Today, at the start of a new year, the political headlines are awash with rumors of dissatisfaction with Speaker Boehner in Republican ranks. There is suspicion the Speaker retaliated against Representatives who expressed sincere policy differences by stripping them of their committee assignments. The Speaker’s supporters counter that he preserved the majority. Detractors counter the victory was all in the redistricting.
The surest way to calm the tension is to permit the Representatives to vote their conscience in electing a Speaker. The only way that can happen is if the election is held by secret ballot so there is no fear of retaliation. Even if the dissenters lose, they can respect the result as flowing from a fair process.
Republicans should not fear the secret ballot. Nancy Pelosi will not become Speaker even if all Democrats unite behind her.
The reason is that to become Speaker it is not enough to win a plurality. One must win an absolute majority of all votes cast for an individual. So even if all 201 Democrats vote for Pelosi, Boehner gets 1 vote, and the remaining 233 Republicans each vote for a different individual, Pelosi does not win. Pelosi would need 218 to reach a majority of the 435 votes cast for an individual. Since Republicans have a 33 vote advantage in the House, the only way Pelosi wins is if 17 Boehner opponents affirmatively vote for her or abstain rather than simply vote for an alternative candidate.
Both these scenarios are easily avoided.
The same argument applies if fewer than 435 Members show up to vote. The magic number for the required absolute majority would be less than 218, but Pelosi still cannot get there so long as there are more Republicans in the room than Democrats and they don’t abstain. And why would they abstain when the vote is secret?
There is, however, the possibility that a third party could mount a campaign for Speaker. There is no requirement the Speaker must even be a member of the House so theoretically even Donald Trump could pull votes from both parties and win. (He is a great negotiator and might love to tell the current Speaker, “You’re fired!”)
The secret ballot would free members of Congress to insist upon House Rules reform such as requiring regular order so all members have input into bills before they reach the floor.

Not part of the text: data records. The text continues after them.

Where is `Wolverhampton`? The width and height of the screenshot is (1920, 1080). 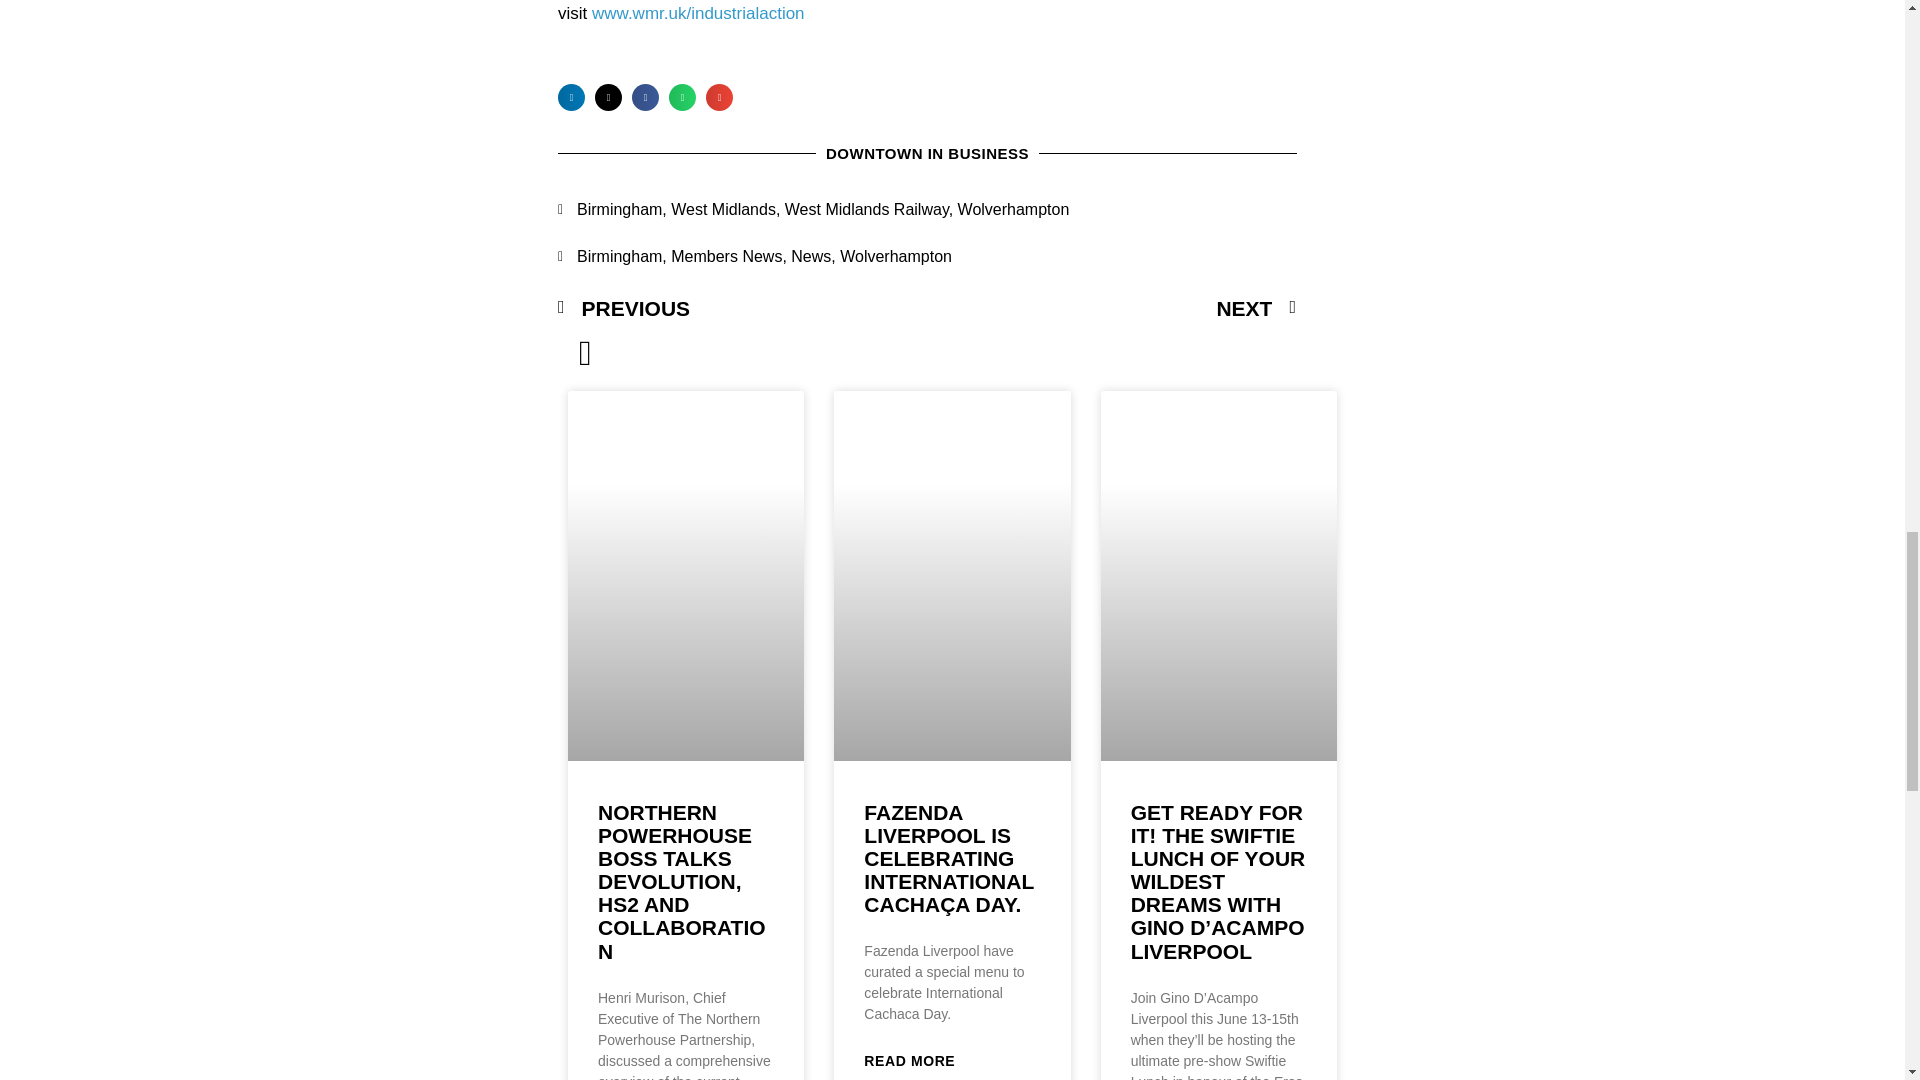 Wolverhampton is located at coordinates (896, 256).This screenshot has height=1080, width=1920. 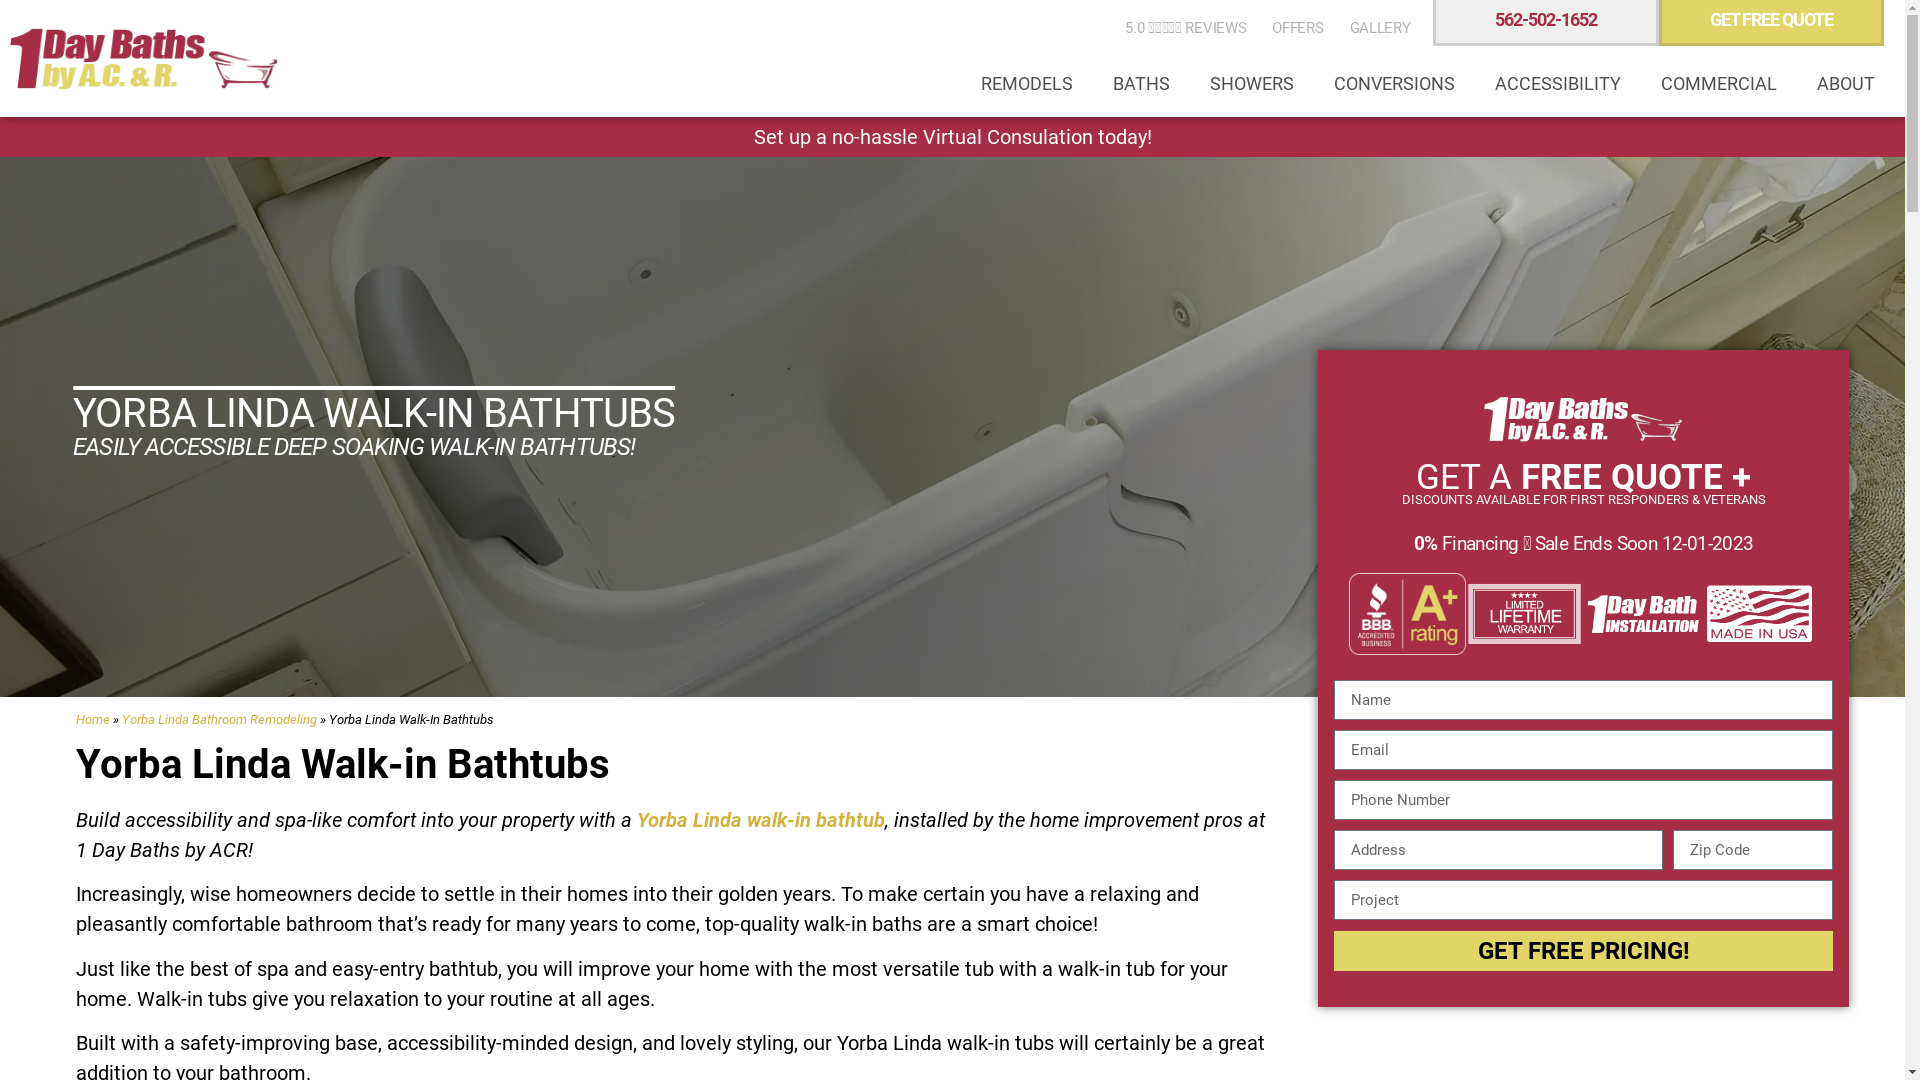 What do you see at coordinates (93, 720) in the screenshot?
I see `Home` at bounding box center [93, 720].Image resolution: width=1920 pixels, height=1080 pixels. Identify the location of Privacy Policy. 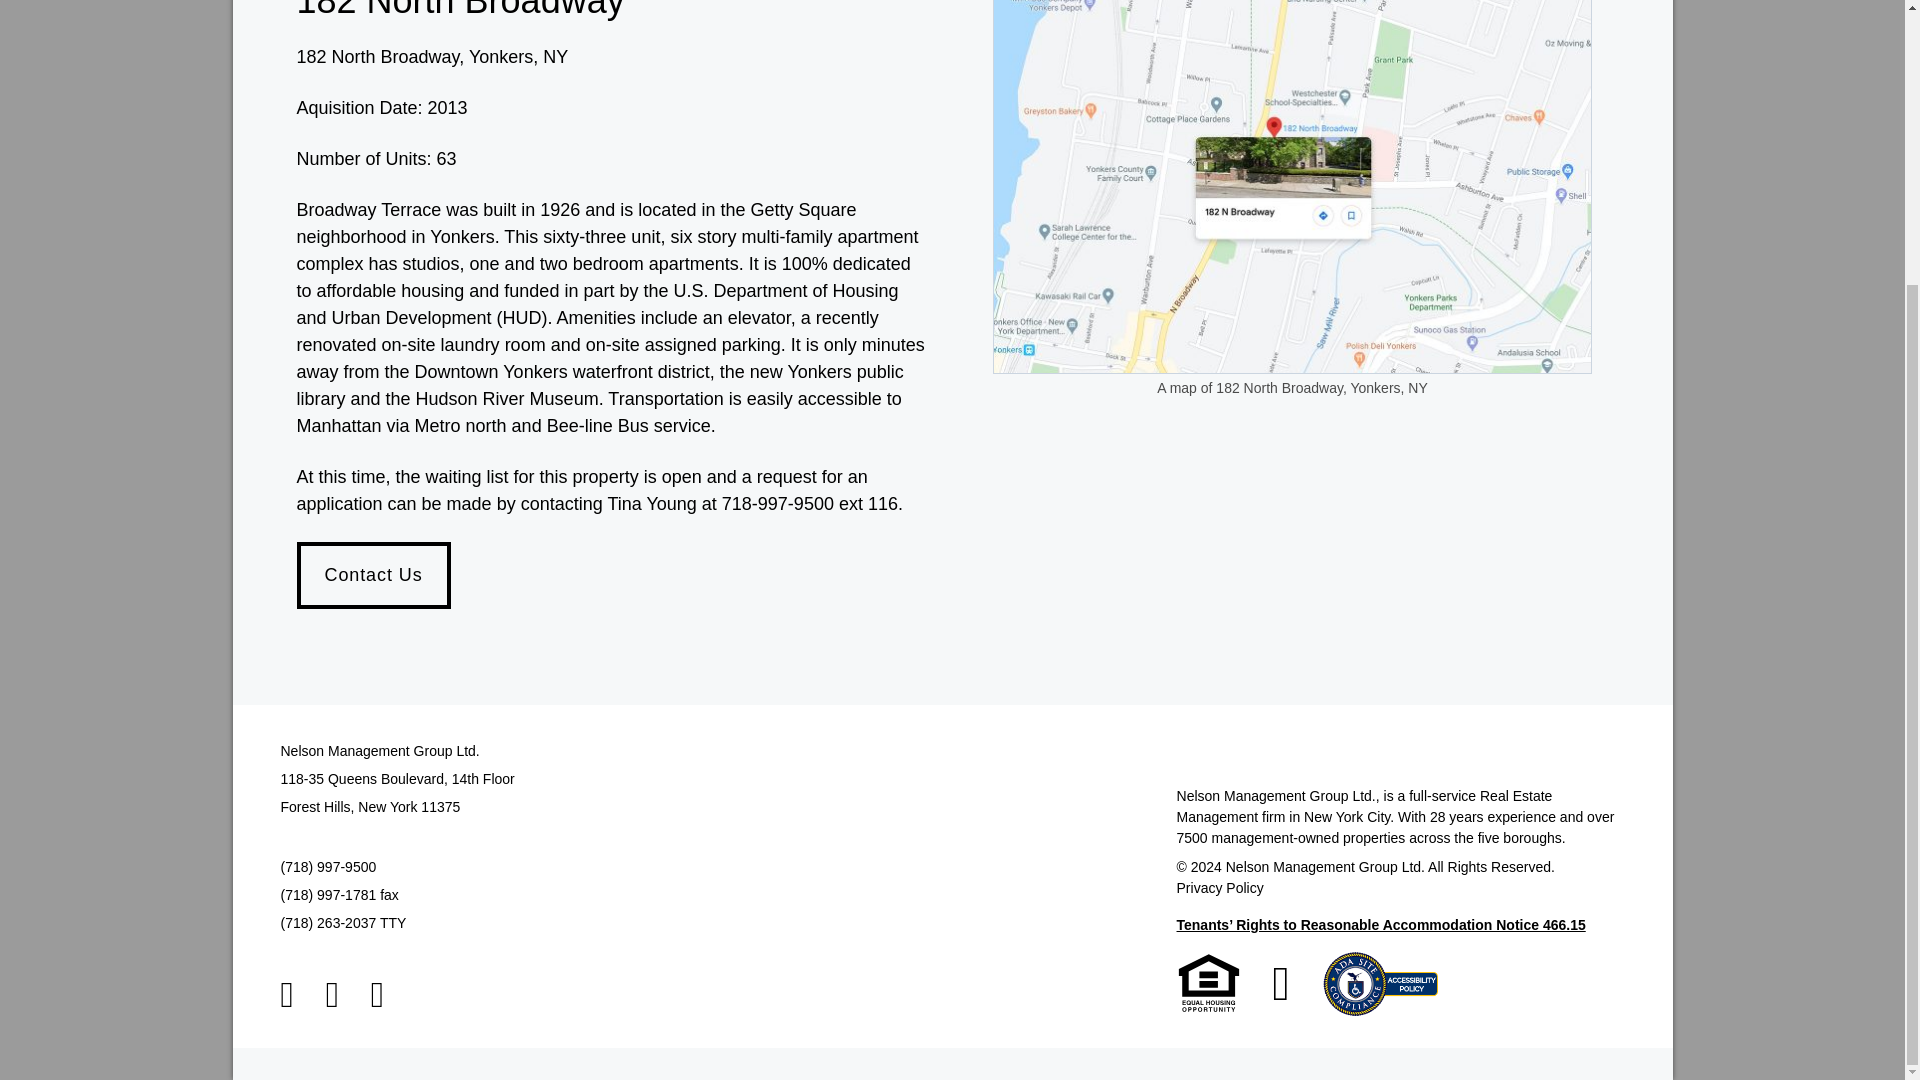
(1220, 888).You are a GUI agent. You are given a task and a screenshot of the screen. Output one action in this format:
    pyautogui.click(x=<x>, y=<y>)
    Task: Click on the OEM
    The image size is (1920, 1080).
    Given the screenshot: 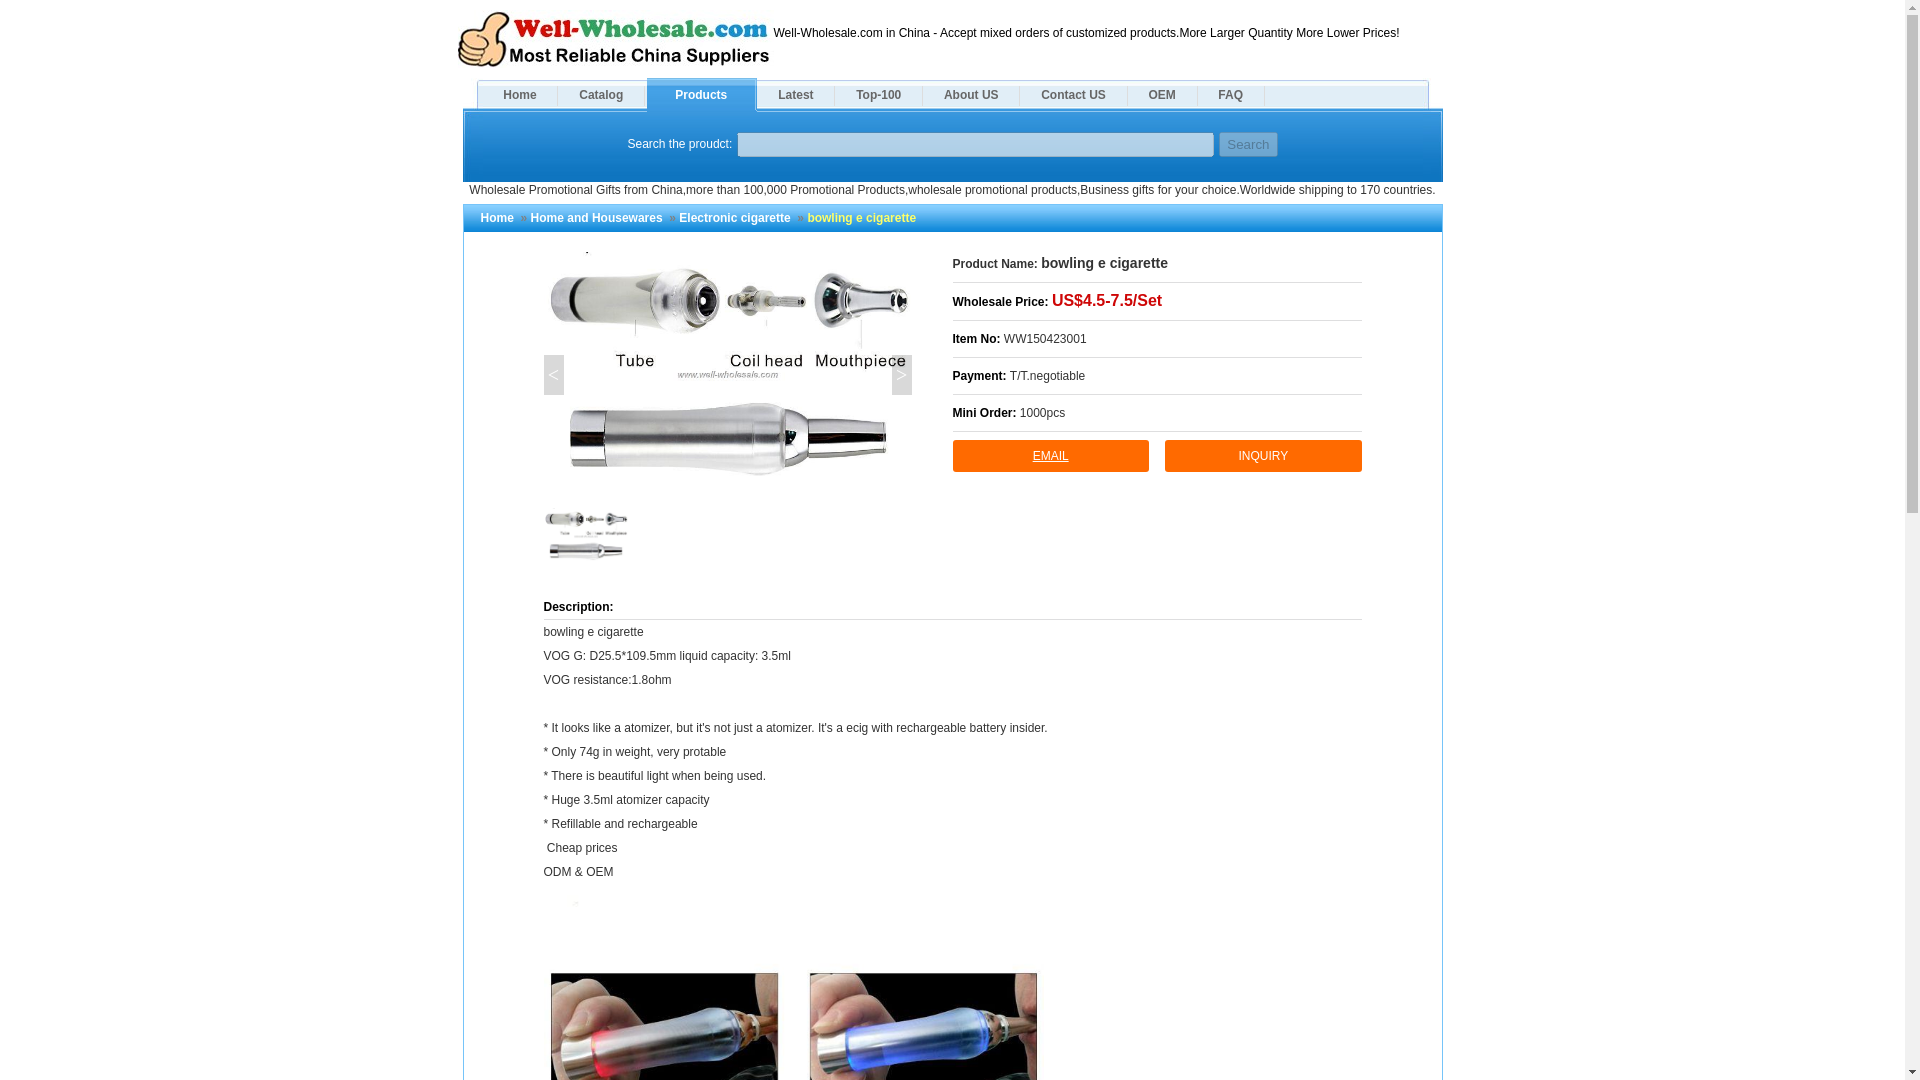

Progressive Republicans did just this in the 1923 Speaker elections. Even without the cover of a secret ballot they denied the presumptive Speaker an absolute majority through eight successive rounds of voting until the leadership agreed to reforms that returned power to the members.
All it takes to reinstate the secret ballot is for a member to make a motion for it on the floor. This motion is privileged, debatable and passes with a simple majority. On January 3, any Representative, Democrat or Republican, can make that motion. A true leader would do it himself to prove he doesn’t need union boss tactics to win elections.
Mendy Finkel is a Columbia Law School graduate and a frequent political commentator.